Article written by:Zack GeogheganZack Geoghegan


Photo by Dr. Michael Huang | Kentucky Sports Radio

When opposing teams go up against Kentucky this year, preventing Kellan Grady from finding his groove is at the top of the priority list. The 6-foot-5 graduate transfer from Davidson is a well-known commodity at this point.

You’re on the scouting report. You may be at the top of the scouting report.Kentucky head coach John Calipari said of Grady after the Wildcats’ 86-61 win over Albany on Monday night.

To be fair to Grady’s resume, he was a known commodity before he arrived in Lexington. No one scores 2,000 points in Divison I by accident. But it wasn’t an easy transition when he first got here. Grady admittedly struggled in the first month of practice as he adjusted to the speed and physicality of SEC basketball.

As a Wildcat, he’s able to “fit in” much more than he could at Davidson, where he was expected to carry the team’s offensive load. Grady is not relied on to score 17 points per night for UK.
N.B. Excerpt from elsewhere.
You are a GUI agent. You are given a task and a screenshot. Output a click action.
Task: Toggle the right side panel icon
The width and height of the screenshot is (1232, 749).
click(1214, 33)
“I think part of that is finding my role as one of the guys, but not the guy like I was accustomed to for four years,” Grady said after the game about hesitating on some looks. “I think I have probably been conservative in picking my spots a little bit and letting the game come to me, which I think is a good thing. But I think there are sometimes where I could try to be more aggressive.”

His job now is to get open and knock down shots. And early on in the 2021-22 season, Grady has done a solid job at that.
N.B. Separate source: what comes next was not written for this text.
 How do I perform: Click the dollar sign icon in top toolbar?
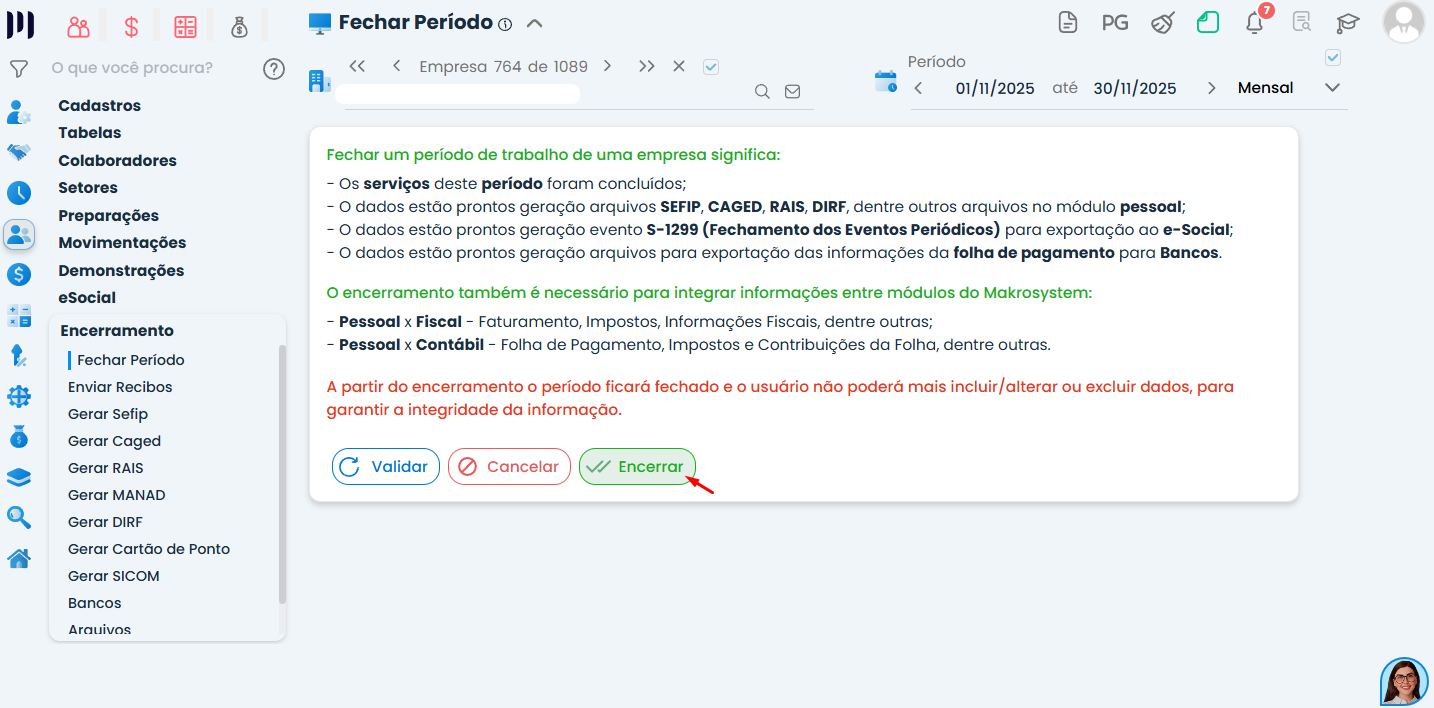tap(131, 27)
Through five games, Grady is a team-best 12-22 from beyond the arc (54.5 percent) and averaging 10 points per night. He hit three triples against Duke, dropped 19 points against Robert Morris, and added another 14 on Monday night. However, Grady was held scoreless in the win over Ohio last week. The Bobcats made it a point to ensure that no matter what else happened, Grady wouldn’t be the one to beat them.
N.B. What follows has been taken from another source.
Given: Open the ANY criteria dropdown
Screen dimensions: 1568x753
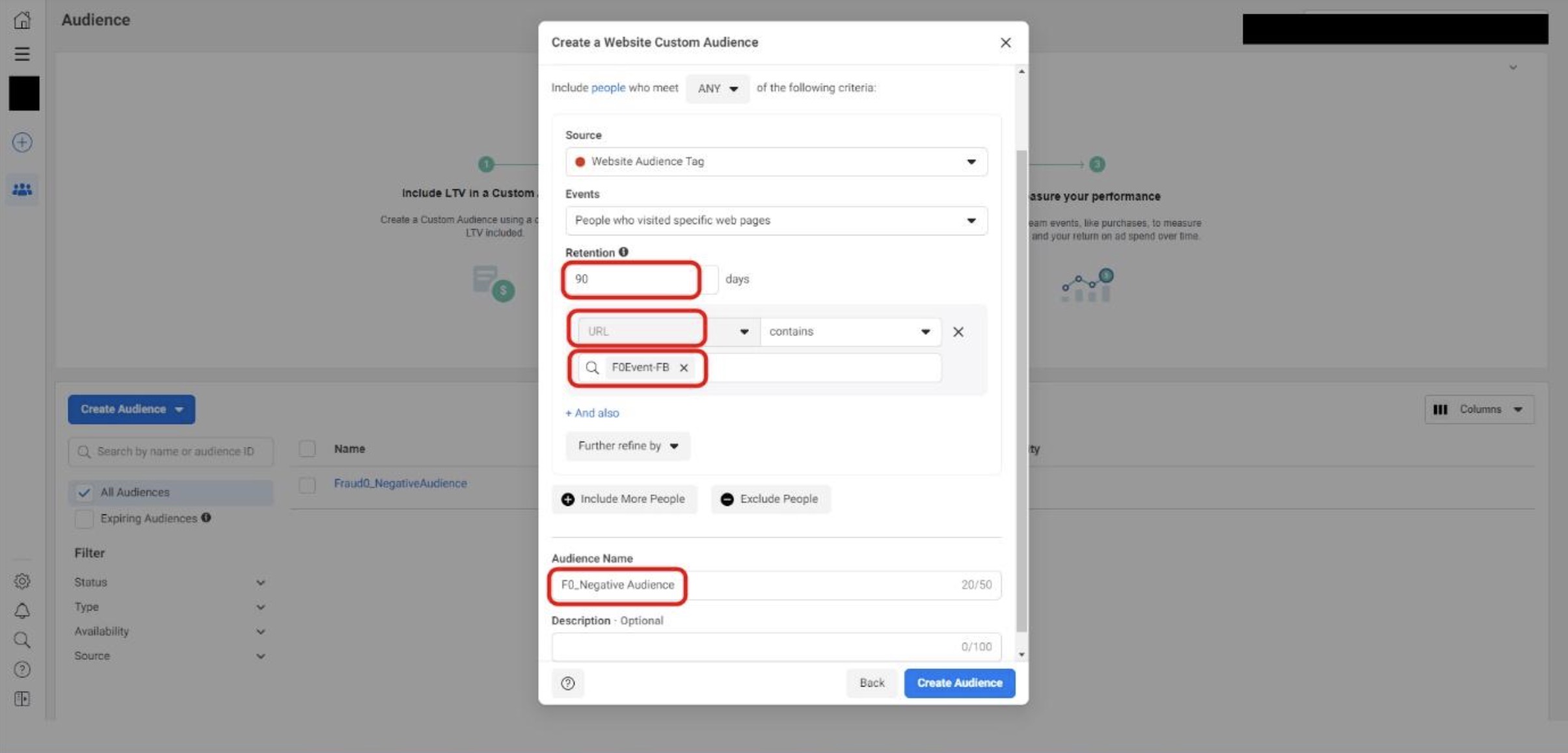Looking at the screenshot, I should 716,88.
“He’s on the scouting report. Like, don’t leave him,” Calipari said about Grady. “Well, you know what that means? They’re working hard not to get you shots. What does that mean? You have to work really hard to get plays now. You gotta work harder than they’re working to keep you from scoring, to score.”

Grady isn’t a lead ball-handler and doesn’t masquerade as one. He’s most effective when flying around screens, making hard cuts, and putting the defense to work. At the same time, those traits can make it easy for opposing teams to defend him if he doesn’t work extra hard.

Calipari explained that he told Grady to go watch YouTube clips of former NBA shooting guard and three-time All-Star, Rip Hamilton. Cal spoke on how Hamilton would sprint around the court to not only free himself up for looks, but his teammates, as well. That’s the role he envisions for Grady.

“I’m supposed to make shots and score the ball,” Grady said after the game. “(Calipari) doesn’t convolute my head with eight different things for me to do. (Against) Ohio I did an admittedly poor job at finding a way to make an impact when Ohio’s game plan was to shield me from getting good looks.”

Grady only fired off two shot attempts in the win over Ohio. But good players always find a way to make an impact; he did that in a bounce-back effort on Monday. His 14 points came on a 4-7 shooting clip that included a 3-5 mark from beyond the arc. Grady also went 3-4 from the charity stripe.

He’s still not taking all of the shots that he should be, but that will hopefully come with more comfortability and confidence. If he has a couple of inches of space, a shot better go up–he’s that kind of shooter. When Grady is ultra-aggressive, Kentucky adds a whole different level of threat to its offense.